══ Raw data
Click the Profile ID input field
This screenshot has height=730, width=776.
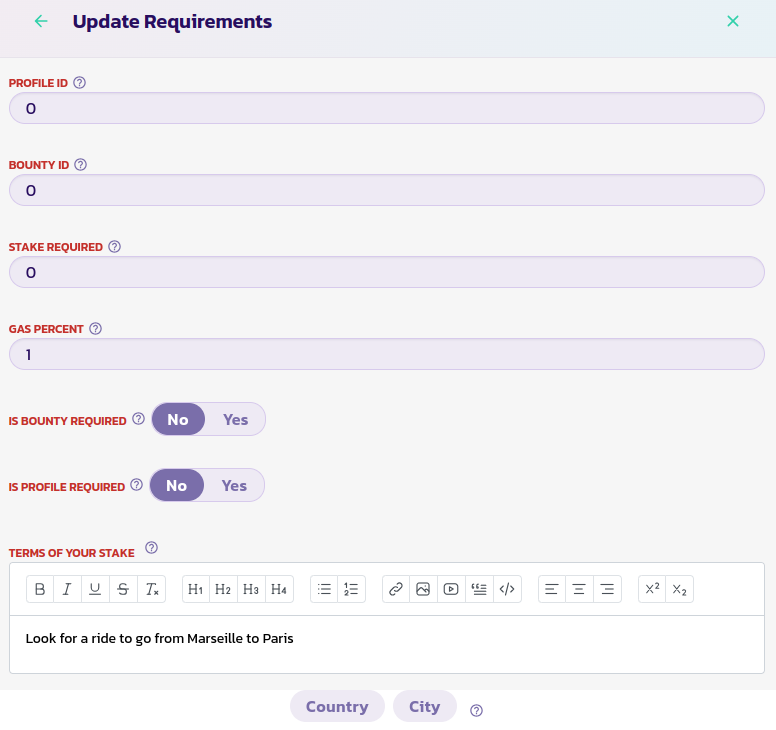click(x=386, y=108)
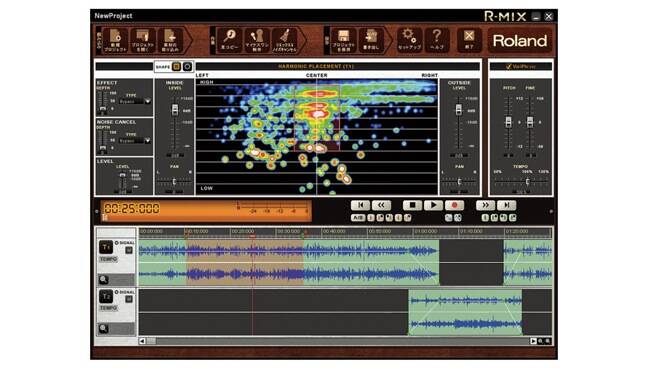Toggle the VariPhrase checkbox
648x368 pixels.
point(509,67)
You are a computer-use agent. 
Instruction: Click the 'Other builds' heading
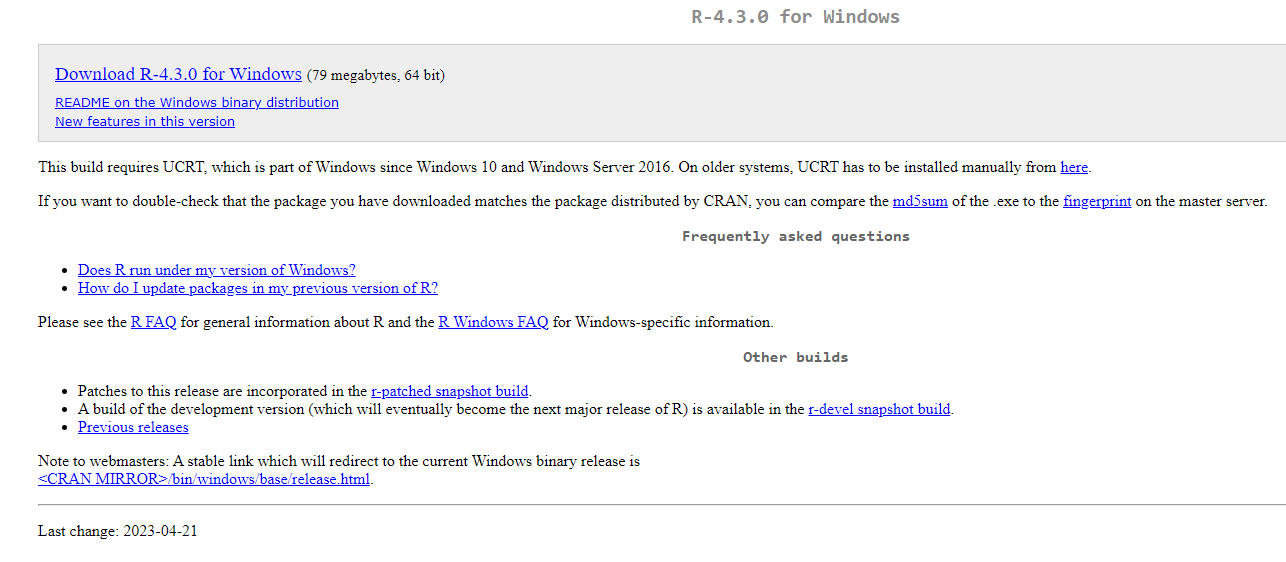(x=796, y=357)
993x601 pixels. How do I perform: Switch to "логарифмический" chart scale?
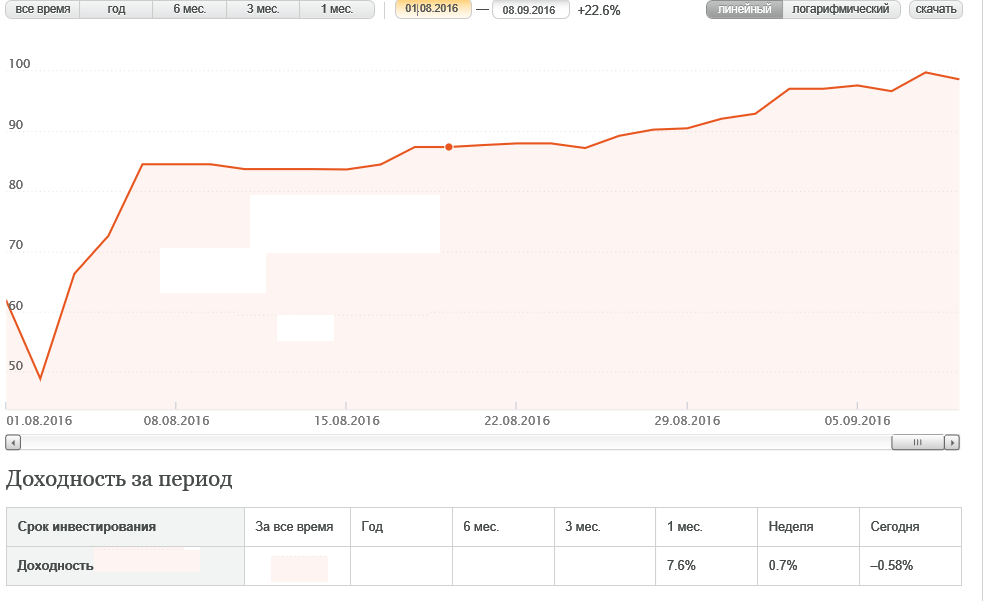[841, 9]
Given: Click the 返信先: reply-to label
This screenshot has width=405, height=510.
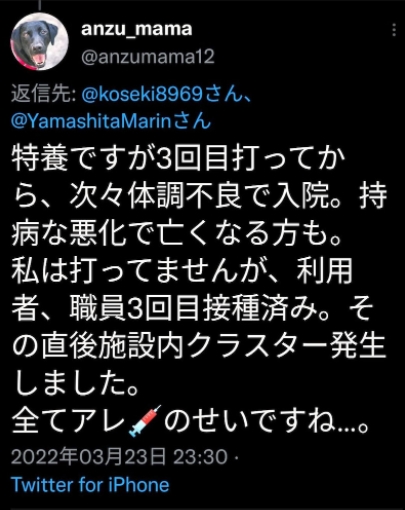Looking at the screenshot, I should 44,95.
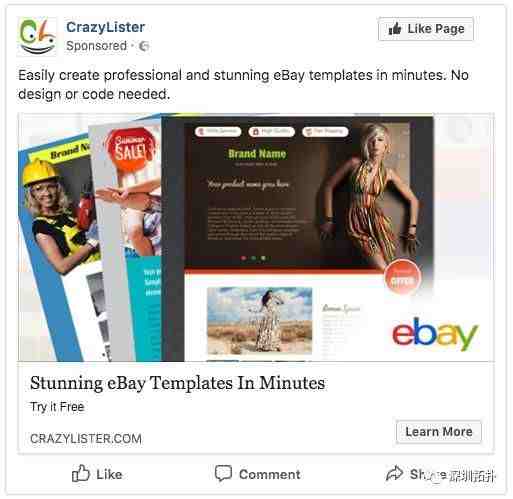Click the share arrow icon

tap(394, 473)
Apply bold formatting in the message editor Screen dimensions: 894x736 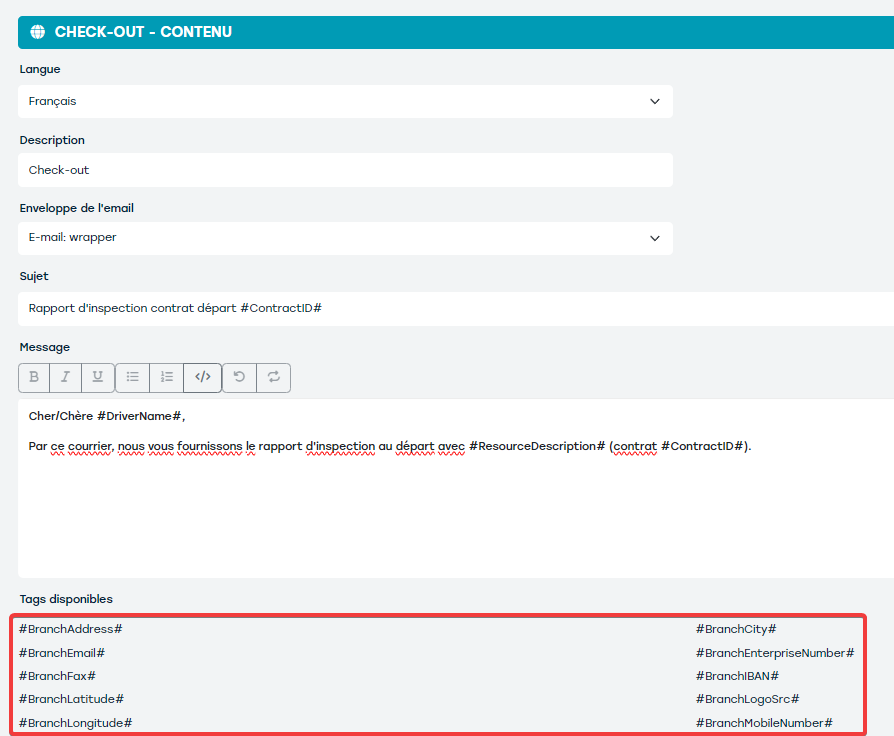pos(34,377)
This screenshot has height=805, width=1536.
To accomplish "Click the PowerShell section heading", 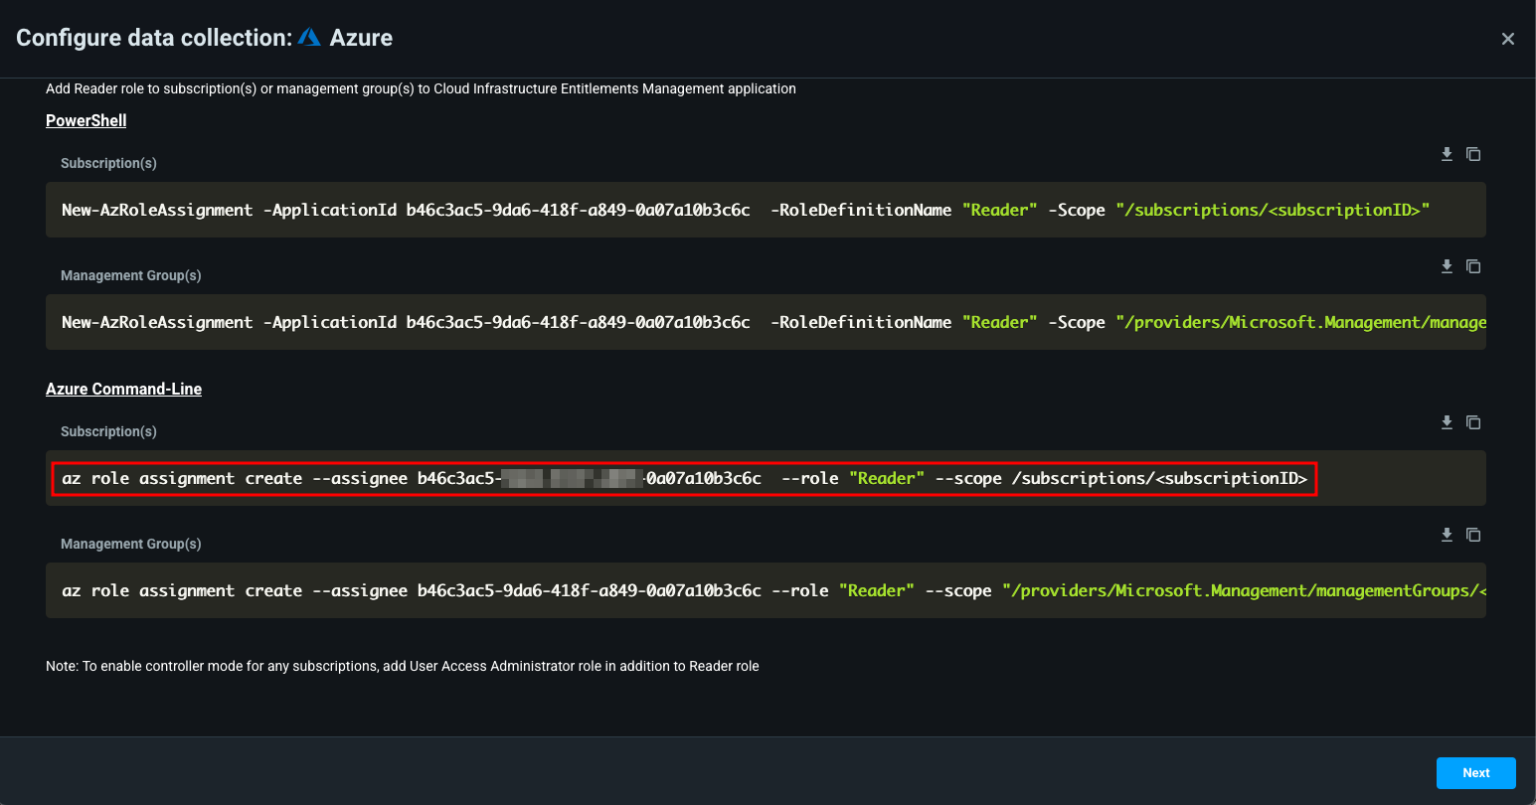I will tap(86, 121).
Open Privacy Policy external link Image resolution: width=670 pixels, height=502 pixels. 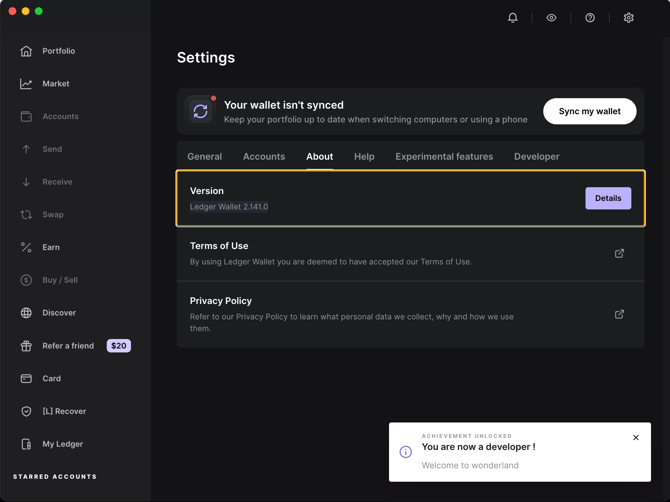619,314
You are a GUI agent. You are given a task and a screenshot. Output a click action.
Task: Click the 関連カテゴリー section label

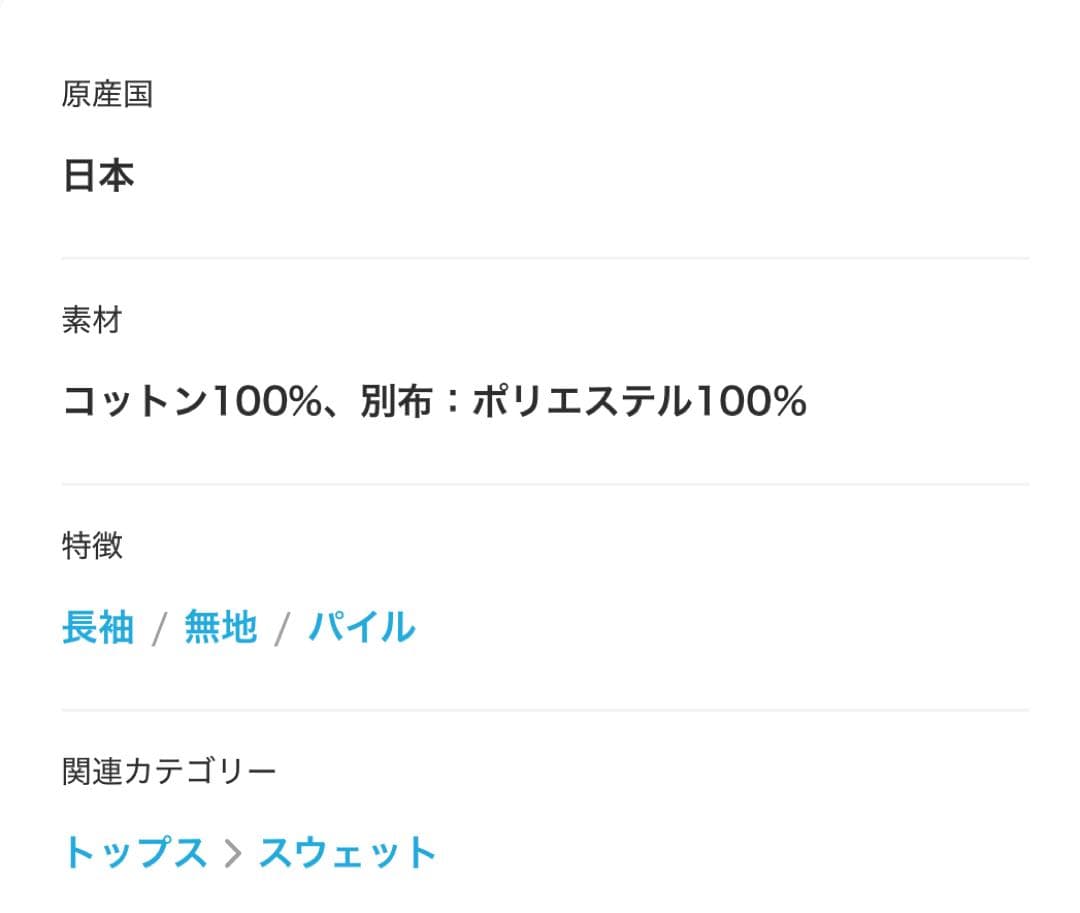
════
(Task requirements) Rewrite the items from the start through the line that contains "tap(394, 473)", inclusive, with "heading" changed to "title" and everything else unchanged. Leave the pictures out.

(In response)
Click the Profile ID input field
This screenshot has height=730, width=776.
click(x=386, y=108)
Toggle the VariPhrase checkbox
648x368 pixels.
point(509,67)
You are a computer-use agent. 
Instruction: Click the 'Other builds' title
(x=796, y=357)
993x601 pixels. How do I perform: Switch to "логарифмический" chart scale?
[841, 9]
Given: Click the 返信先: reply-to label
This screenshot has width=405, height=510.
Looking at the screenshot, I should 44,95.
Click the share arrow icon

tap(394, 473)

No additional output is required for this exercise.